前途を危惧しない、もしある日あんたがそれを見抜いたら、まだそんなこと言えるのかなあ、羚夏(れいか)


「私は……」


「軽率な発言を控えた方がいいよ。別に責めるつもりはない、だがこれは忠告でもあり、警告とも言える」


「私だって……」


「うん?」


「あの世界でさんざん嫌なことあって、もううんざりなんだよ」


「何ぼそっと言ってるんだ?」


天羽(そらは)は肉を食い込むほどの力で拳を握りしめる。


「私も本気だよ。遊び心で来たわけじゃない」


ルシカは妥協して、仕方ないなぁと言わんばかりに後頭部を支える。


「私はもう何も言わない、今後はあなたの意思を尊重する、どこまでもついて行くよ」


──地獄の彼方まで。
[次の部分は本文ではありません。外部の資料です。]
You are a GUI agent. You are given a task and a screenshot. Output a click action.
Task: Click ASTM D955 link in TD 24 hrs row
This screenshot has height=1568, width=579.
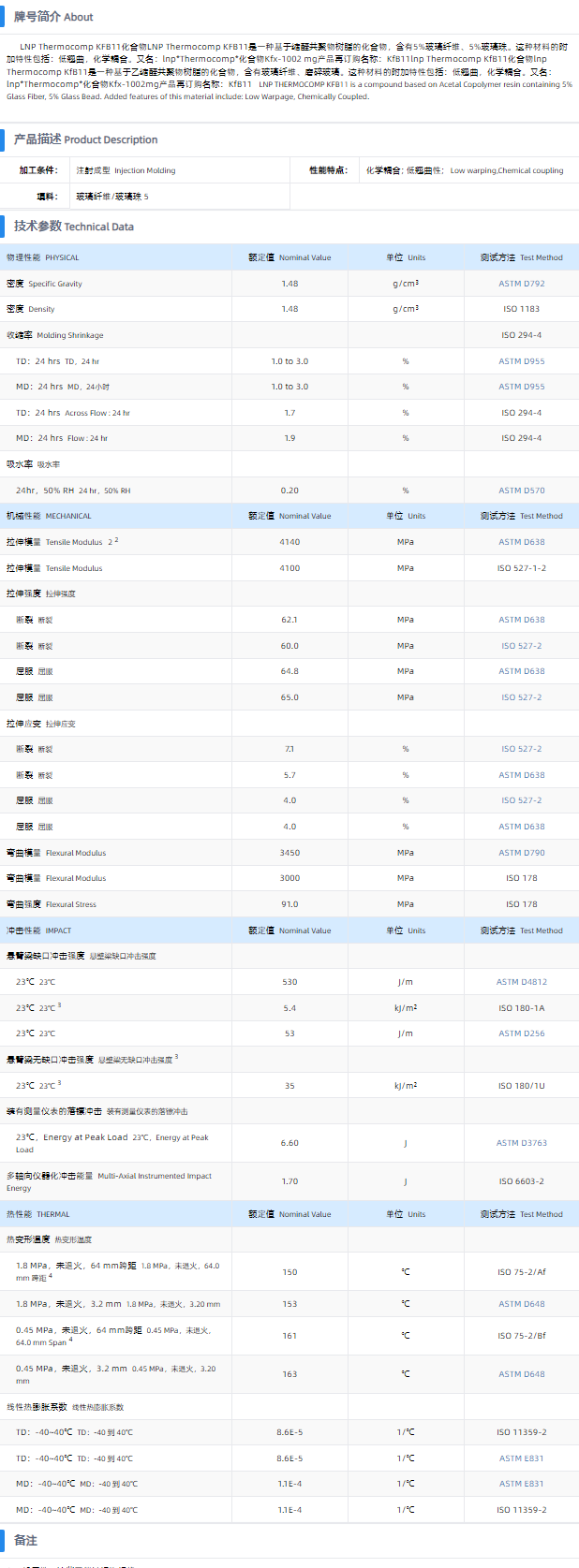pyautogui.click(x=521, y=361)
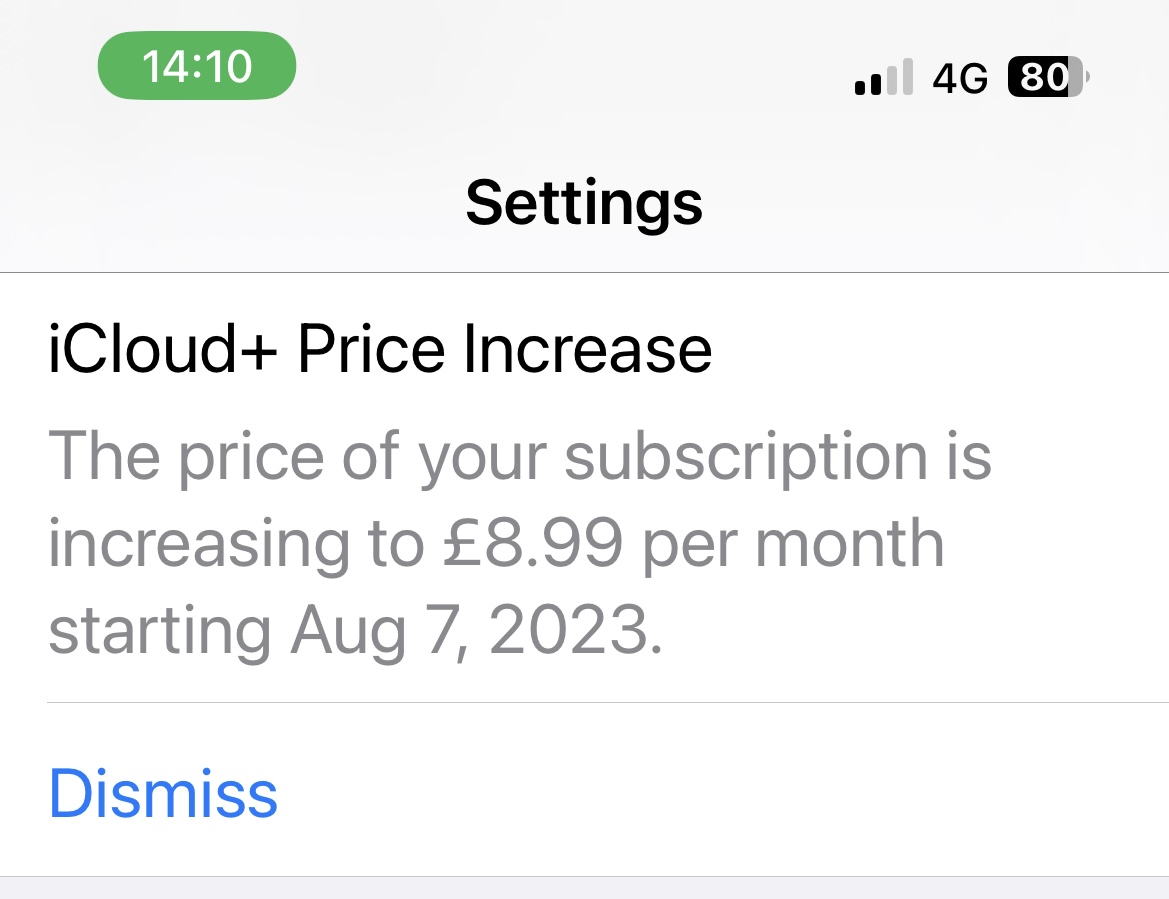Tap the 4G network indicator
The height and width of the screenshot is (899, 1169).
(x=960, y=78)
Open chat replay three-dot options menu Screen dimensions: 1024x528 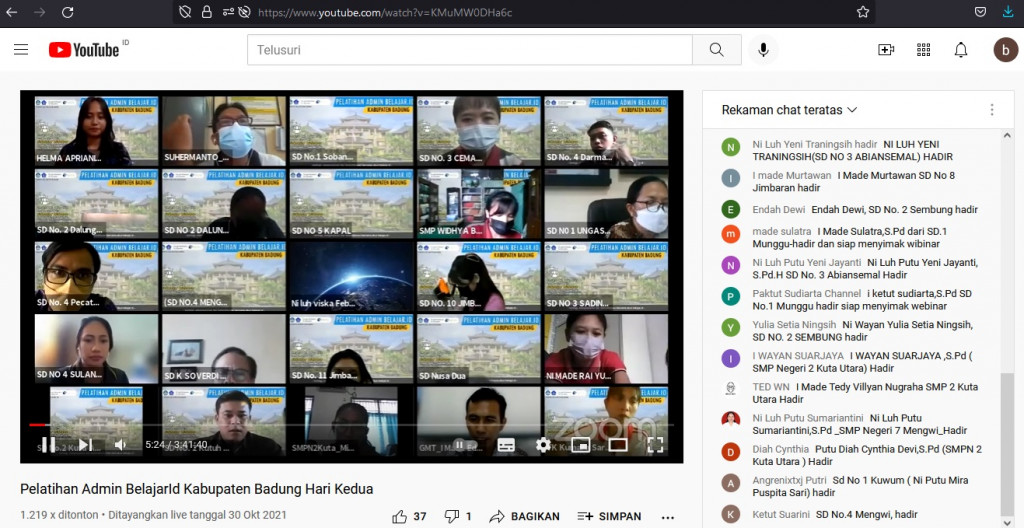(x=992, y=110)
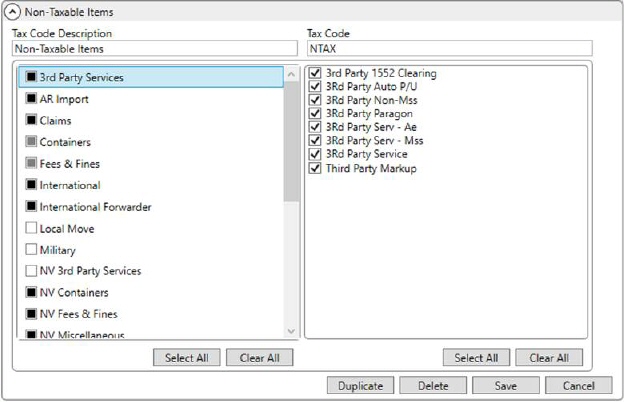Toggle the AR Import category checkbox

(x=32, y=98)
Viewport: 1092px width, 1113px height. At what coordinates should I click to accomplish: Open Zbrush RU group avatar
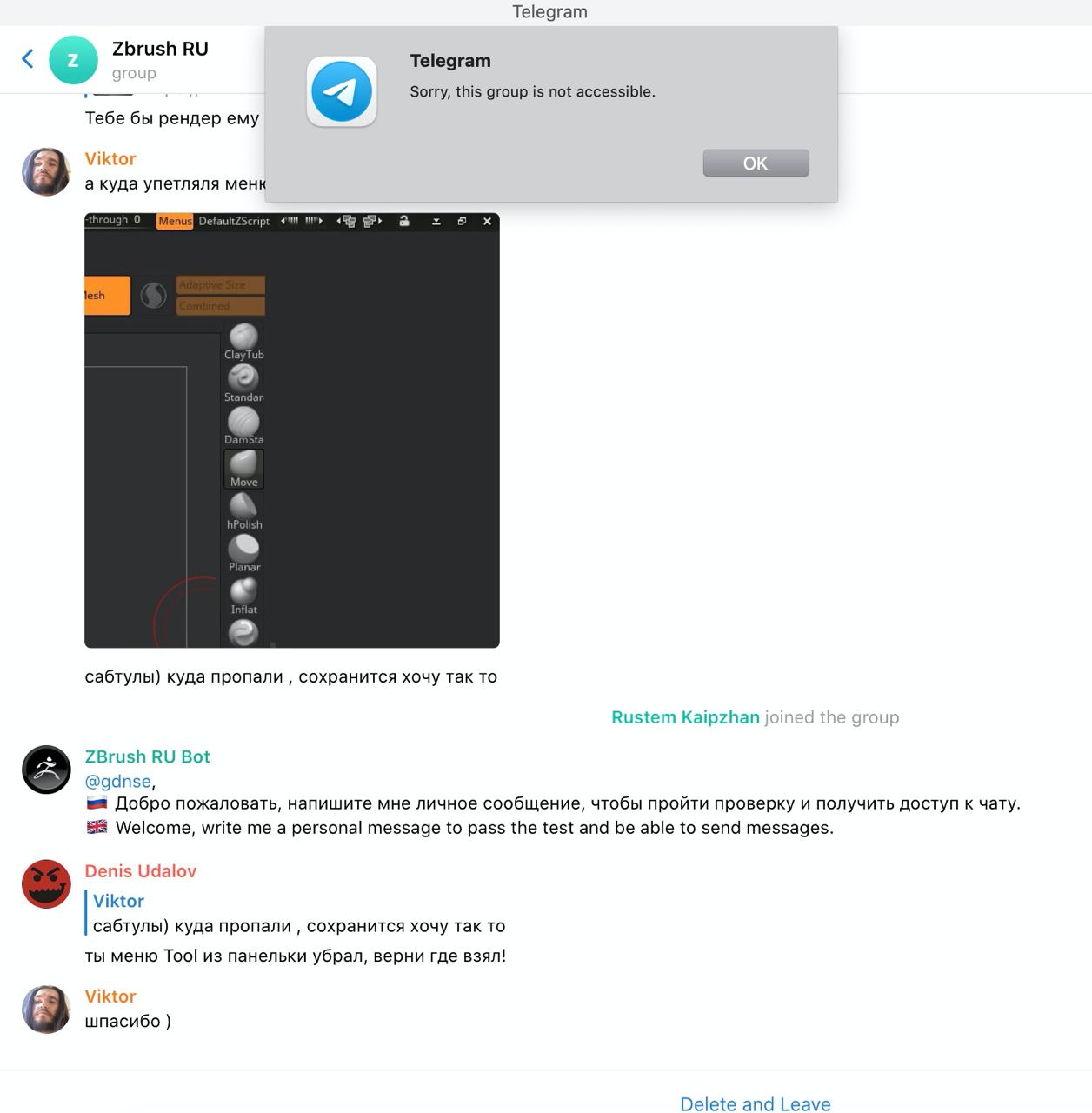pyautogui.click(x=73, y=60)
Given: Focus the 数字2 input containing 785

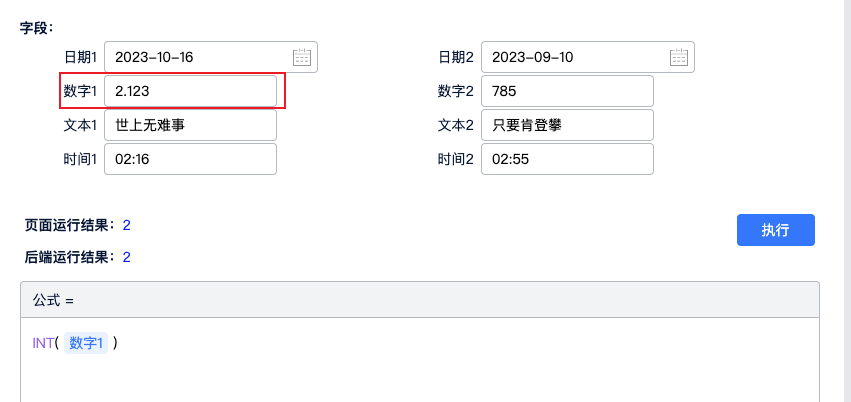Looking at the screenshot, I should 567,91.
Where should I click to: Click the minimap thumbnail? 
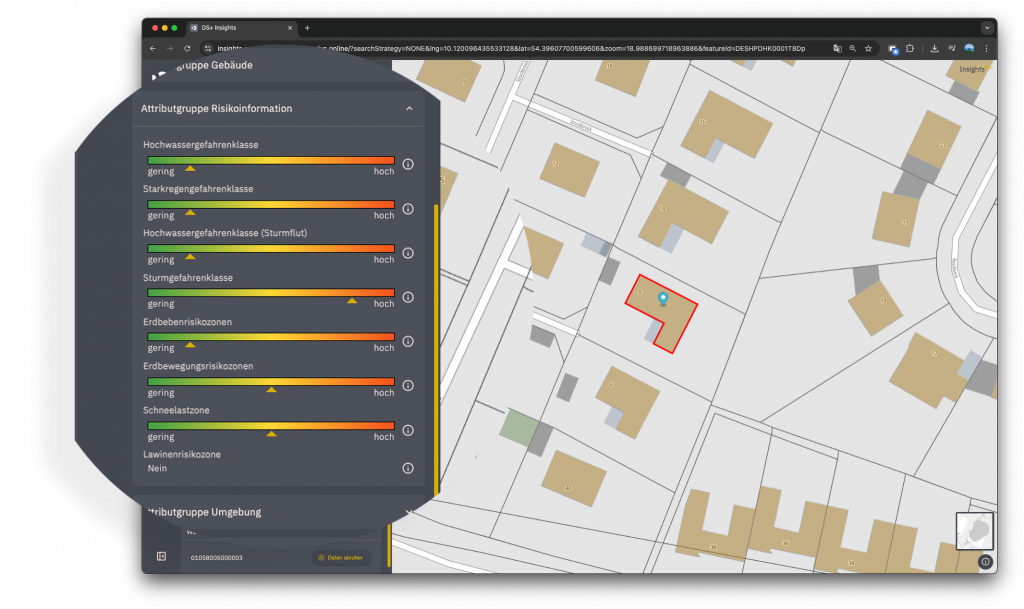[974, 531]
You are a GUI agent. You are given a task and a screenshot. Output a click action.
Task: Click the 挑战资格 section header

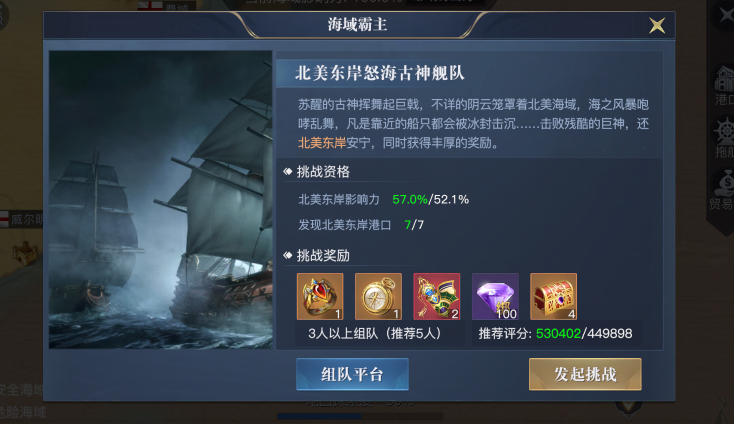[323, 172]
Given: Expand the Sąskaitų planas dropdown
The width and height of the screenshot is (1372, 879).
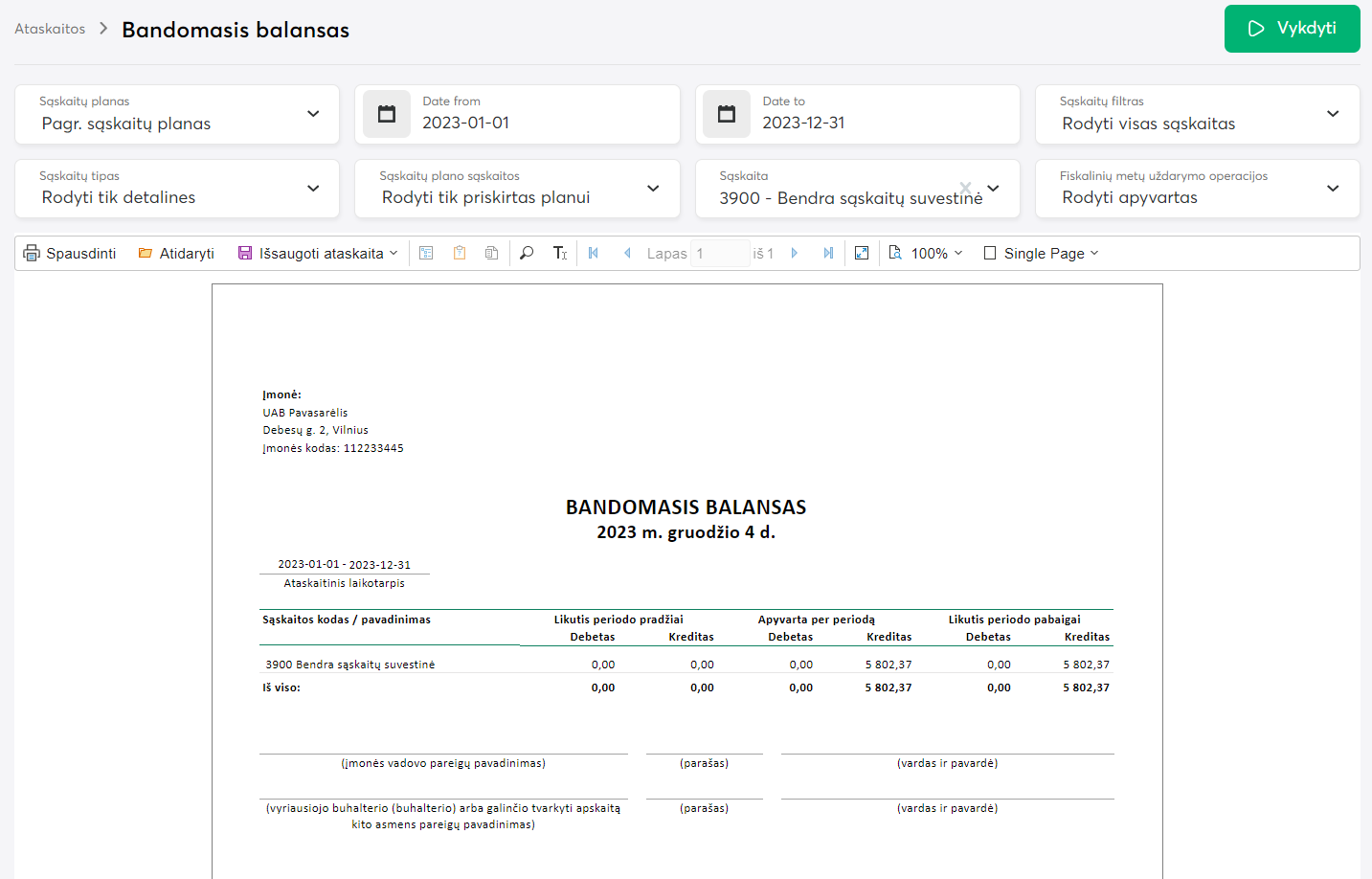Looking at the screenshot, I should tap(313, 114).
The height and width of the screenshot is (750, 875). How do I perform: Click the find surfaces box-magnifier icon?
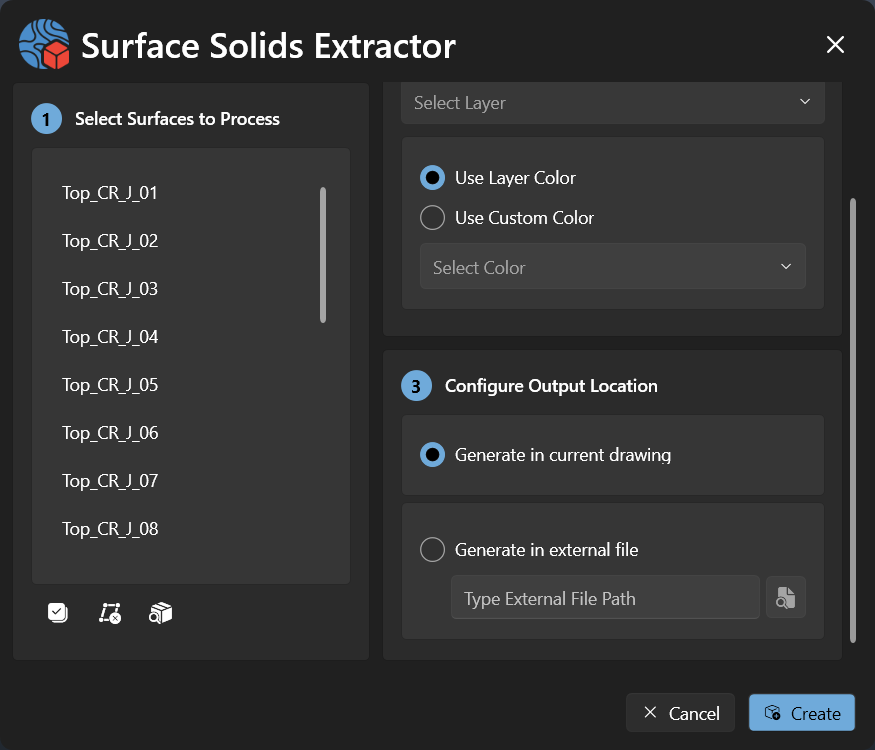161,613
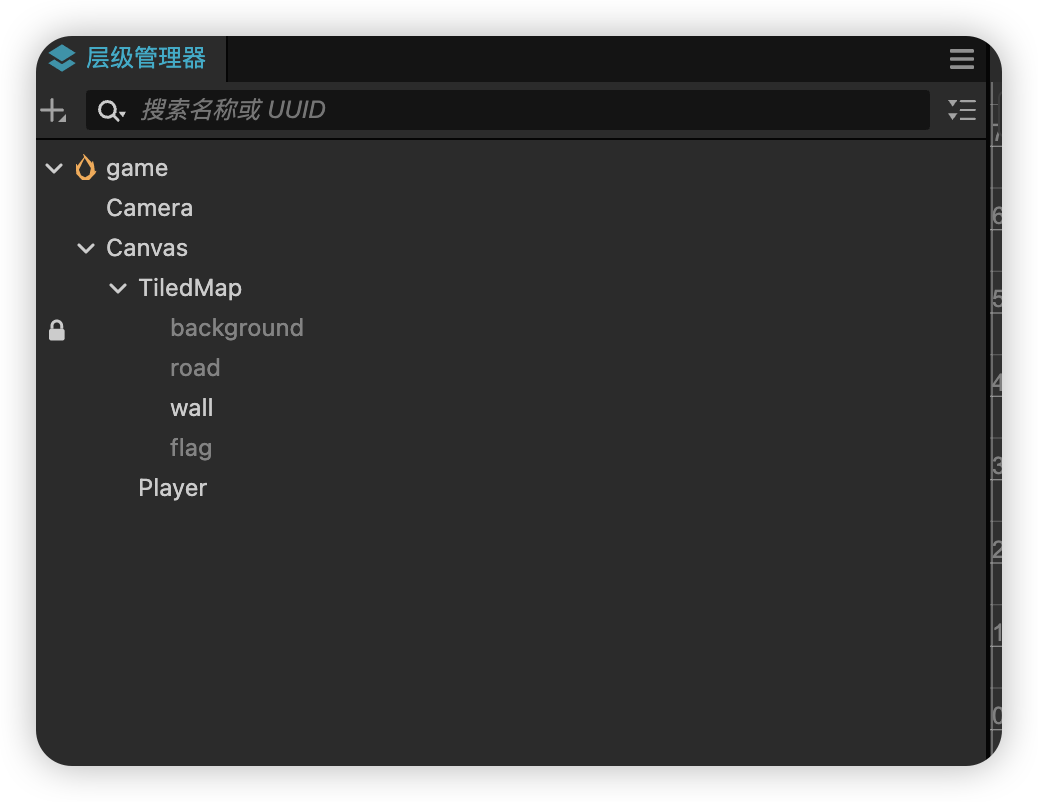Select the flag layer node
The image size is (1038, 802).
click(191, 448)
とルシカは強く誓った。


「ルシカ……」


「私がいないと、あんたが狙われるに違いない。ちょっとだけ目を離すだけでどっかに行っちゃいそうだから、保護者という立場だね」


「うわ……」


「なんか文句ある?」


「いえ、何でも」


「私はもう決めた。願い事」


「奇遇だね、私も」


天羽(そらは)とルシカは同時に目を伏せて柏手を打つ。